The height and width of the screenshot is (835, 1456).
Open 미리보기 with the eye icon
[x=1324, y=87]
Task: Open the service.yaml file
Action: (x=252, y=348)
------------
Please set down all of the records exactly.

* Written solution:
The height and width of the screenshot is (835, 1456).
Open 미리보기 with the eye icon
[x=1324, y=87]
Task: Open the service.yaml file
Action: (x=252, y=348)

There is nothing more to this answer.